_PARTS OF THE EXERCISE_.
a - Using the article about the refugee living room in Eindhoven, decide whether each statement agrees with it: (i) the living room is six years old this month; (ii) Ali Jaber comes from Syria; (iii) Marcel Berends calls the place a hangout. For each one, answer yes or no and quote the words from the article that decide it.
b - Output the lines of the records as a Markdown table with the columns Row and Line. Start at the line that contains "You are a GUI", end at the line that contains "Action: [811, 82]", include both, and skip blank lines.

Living room offers vulnerable refugees a warm home: ‘We’re in the same boat’

Refugees
Photo credit: Dirkje Blikman/Studio040

A place to catch your breath, for lessons or day care and good conversation. The De Huiskamer voor Vluchtelingen (living room for refugees) on Lichtstraat in Eindhoven is a home for undocumented refugees. Six years old this month, it is the only place asylum seekers without status can go.

Ali Jaber has been joining the home for a year. “I feel connected to the people here. We’re all in the same boat. The volunteers here really try to support you”. Jaber comes from Iraq where it has been unsettled for years. “At one point I didn’t feel safe anymore. Every day it got worse, I no longer had a life there. Eventually I fled to the Netherlands and now I’m in the process of asking whether I can stay or not”.

“I especially enjoy swimming on Monday nights”, Jaber says. “Because of a trauma from before, I had become afraid of the water. Here I learned to swim again and I’m not afraid anymore. I even enjoy it”.

Activities
According to coordinator of the Living Room for Refugees Marcel Berends, the main focus is on organising activities. “Opposite our building is a bicycle store where workshops are given. A car mechanic from Summa College has also visited us on occasion. This way we let the refugees without status gain more knowledge and try to give them training in some sense. It is not a hangout here. If you sit on your phone all the time, your world is not going to look different after six months”.

_DATA SHOWN_.
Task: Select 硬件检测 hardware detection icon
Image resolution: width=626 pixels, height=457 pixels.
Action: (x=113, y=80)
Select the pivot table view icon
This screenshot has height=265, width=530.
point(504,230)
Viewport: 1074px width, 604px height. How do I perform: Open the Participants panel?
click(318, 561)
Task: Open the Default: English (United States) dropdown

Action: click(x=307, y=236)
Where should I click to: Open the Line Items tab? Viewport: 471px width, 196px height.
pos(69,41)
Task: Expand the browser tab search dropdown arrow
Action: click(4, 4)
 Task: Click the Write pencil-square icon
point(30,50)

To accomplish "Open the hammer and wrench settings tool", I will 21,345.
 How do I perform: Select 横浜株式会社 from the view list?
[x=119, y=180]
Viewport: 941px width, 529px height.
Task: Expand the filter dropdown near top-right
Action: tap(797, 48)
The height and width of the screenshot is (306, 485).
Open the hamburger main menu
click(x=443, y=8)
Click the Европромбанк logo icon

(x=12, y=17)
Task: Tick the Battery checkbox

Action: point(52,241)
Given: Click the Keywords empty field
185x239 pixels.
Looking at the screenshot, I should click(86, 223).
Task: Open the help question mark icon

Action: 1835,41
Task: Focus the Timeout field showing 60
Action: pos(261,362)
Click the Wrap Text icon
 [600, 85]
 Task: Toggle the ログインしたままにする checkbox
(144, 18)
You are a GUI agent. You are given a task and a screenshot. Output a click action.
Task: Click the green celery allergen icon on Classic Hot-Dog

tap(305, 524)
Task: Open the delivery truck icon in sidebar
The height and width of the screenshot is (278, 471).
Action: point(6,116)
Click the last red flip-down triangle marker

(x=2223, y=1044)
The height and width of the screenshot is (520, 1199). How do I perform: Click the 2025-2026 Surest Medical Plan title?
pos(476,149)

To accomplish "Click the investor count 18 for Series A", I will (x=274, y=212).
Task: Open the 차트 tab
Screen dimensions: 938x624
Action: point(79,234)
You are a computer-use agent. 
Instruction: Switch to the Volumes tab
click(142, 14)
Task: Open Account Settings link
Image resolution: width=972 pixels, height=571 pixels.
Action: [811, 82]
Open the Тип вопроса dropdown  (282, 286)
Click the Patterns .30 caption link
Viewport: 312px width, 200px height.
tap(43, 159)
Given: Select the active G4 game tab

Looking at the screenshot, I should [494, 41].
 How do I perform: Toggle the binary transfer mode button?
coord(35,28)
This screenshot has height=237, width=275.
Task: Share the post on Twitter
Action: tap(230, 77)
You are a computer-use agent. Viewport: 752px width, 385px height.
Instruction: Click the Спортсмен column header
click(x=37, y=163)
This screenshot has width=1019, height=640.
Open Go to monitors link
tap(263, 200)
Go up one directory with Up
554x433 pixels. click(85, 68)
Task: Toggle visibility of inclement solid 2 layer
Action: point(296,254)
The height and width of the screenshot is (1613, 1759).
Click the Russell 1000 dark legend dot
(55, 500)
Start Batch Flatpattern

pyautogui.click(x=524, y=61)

_SOLUTIONS IN ORDER_.
a -
(i) Yes: "Six years old this month"
(ii) No: "Jaber comes from Iraq"
(iii) No: "It is not a hangout here."

b -
| Row | Line |
|---|---|
| 1 | You are a GUI agent. You are given a task and a screenshot. Output a click action. |
| 2 | Task: Click the green celery allergen icon on Classic Hot-Dog |
| 3 | tap(305, 524) |
| 4 | Task: Open the delivery truck icon in sidebar |
| 5 | The height and width of the screenshot is (278, 471). |
| 6 | Action: point(6,116) |
| 7 | Click the last red flip-down triangle marker |
| 8 | (x=2223, y=1044) |
| 9 | The height and width of the screenshot is (520, 1199). How do I perform: Click the 2025-2026 Surest Medical Plan title? |
| 10 | pos(476,149) |
| 11 | To accomplish "Click the investor count 18 for Series A", I will (x=274, y=212). |
| 12 | Task: Open the 차트 tab |
| 13 | Screen dimensions: 938x624 |
| 14 | Action: point(79,234) |
| 15 | You are a computer-use agent.  |
| 16 | Instruction: Switch to the Volumes tab |
| 17 | click(142, 14) |
| 18 | Task: Open Account Settings link |
| 19 | Image resolution: width=972 pixels, height=571 pixels. |
| 20 | Action: [811, 82] |